— Я сказал, что если вы за меня выйдете, то обещаю вам защиту и покровительство, — закончил он без запинки. — Мои люди под стенами вашего замка только ради того, чтобы защитить Эверут. Сейчас опасные времена, Гвин, — продолжал Марк, и лицо его становилось все более серьезным, по мере того как он перестал обращаться к ней официально, опуская ее титул и тем самым придавая своей речи интимный характер. — Теперь, когда ваш отец скончался, появились силы, вступившие в заговор против дома Эверута.
— В самом деле! И вы самый опасный из этих злодеев! Она повернулась к Джону, но беспокойство на его лице обрело теперь характер смятения.
— Миледи, — тихо заговорил Джон. Он взял ее за руку, и в его глазах, ока прочла беспокойство и доброту. — Вам следует взглянуть на вещи по-новому.

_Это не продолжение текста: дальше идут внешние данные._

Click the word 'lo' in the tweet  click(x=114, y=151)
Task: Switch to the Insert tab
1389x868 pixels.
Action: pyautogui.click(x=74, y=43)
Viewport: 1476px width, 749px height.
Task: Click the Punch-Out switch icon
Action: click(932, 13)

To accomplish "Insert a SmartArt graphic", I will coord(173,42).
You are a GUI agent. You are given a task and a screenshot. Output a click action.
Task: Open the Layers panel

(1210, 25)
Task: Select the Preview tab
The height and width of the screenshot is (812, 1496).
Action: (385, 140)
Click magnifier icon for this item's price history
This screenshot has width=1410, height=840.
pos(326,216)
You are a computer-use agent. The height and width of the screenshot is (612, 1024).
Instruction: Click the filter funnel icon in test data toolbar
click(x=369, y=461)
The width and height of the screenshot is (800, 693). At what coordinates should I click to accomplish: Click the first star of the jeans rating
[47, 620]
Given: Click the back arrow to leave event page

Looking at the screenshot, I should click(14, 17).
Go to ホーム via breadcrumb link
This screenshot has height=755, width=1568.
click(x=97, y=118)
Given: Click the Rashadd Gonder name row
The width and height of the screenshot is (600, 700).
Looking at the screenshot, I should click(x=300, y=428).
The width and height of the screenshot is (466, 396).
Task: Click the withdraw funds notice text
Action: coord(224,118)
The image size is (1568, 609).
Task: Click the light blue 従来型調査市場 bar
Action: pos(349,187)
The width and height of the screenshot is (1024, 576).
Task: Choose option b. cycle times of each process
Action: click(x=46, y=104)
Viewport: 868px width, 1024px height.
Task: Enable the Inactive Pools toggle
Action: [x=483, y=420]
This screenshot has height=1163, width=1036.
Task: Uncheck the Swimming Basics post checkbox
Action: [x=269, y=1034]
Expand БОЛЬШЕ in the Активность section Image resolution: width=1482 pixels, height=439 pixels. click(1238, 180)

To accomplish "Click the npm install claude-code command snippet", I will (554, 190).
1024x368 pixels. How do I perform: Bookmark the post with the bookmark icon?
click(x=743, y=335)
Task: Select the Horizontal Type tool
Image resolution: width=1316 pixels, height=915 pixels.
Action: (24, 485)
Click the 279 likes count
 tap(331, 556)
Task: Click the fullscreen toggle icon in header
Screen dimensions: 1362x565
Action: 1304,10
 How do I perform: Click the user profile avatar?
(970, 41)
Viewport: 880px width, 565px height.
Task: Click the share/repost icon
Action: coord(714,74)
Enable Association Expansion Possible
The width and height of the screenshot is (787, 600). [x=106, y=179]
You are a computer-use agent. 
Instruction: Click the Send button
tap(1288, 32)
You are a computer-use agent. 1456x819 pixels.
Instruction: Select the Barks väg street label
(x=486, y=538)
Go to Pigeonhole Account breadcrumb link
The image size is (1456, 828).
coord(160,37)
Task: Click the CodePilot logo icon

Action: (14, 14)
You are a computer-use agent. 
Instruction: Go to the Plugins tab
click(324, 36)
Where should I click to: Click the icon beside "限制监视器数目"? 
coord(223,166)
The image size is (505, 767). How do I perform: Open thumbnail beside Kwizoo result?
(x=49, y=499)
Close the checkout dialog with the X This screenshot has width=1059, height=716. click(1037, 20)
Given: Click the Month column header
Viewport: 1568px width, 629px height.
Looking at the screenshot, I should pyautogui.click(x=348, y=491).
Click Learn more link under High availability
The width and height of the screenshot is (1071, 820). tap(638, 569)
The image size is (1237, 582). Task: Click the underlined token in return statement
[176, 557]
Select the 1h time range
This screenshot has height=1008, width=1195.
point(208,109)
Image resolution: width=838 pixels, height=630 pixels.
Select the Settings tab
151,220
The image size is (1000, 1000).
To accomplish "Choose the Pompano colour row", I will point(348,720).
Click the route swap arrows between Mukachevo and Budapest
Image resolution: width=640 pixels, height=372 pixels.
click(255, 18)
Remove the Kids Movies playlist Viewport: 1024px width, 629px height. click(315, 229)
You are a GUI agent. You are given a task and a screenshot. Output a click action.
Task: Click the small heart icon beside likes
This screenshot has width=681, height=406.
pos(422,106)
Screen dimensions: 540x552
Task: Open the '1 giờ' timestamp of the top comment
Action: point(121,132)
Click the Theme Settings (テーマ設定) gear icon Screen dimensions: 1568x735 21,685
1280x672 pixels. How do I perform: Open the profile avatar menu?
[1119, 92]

Она молча уставилась на дальнюю стену, подавленная ужасной реальностью. Они ей не верили. Они разделяли точку зрения Марка, не зная о его коварных намерениях, а, возможно, верить ему было для них удобнее. Оки считали ее бегство поступком, достойным капризного и импульсивного ребенка, не способного понять собственные желания и мыслить ясно.
Гвин молча повернулась, чтобы позволить Джону увести ее из комнаты.
— Откуда у вас этот плащ, миледи? — Голос Марка хлестнул ее по спине как холодная рука.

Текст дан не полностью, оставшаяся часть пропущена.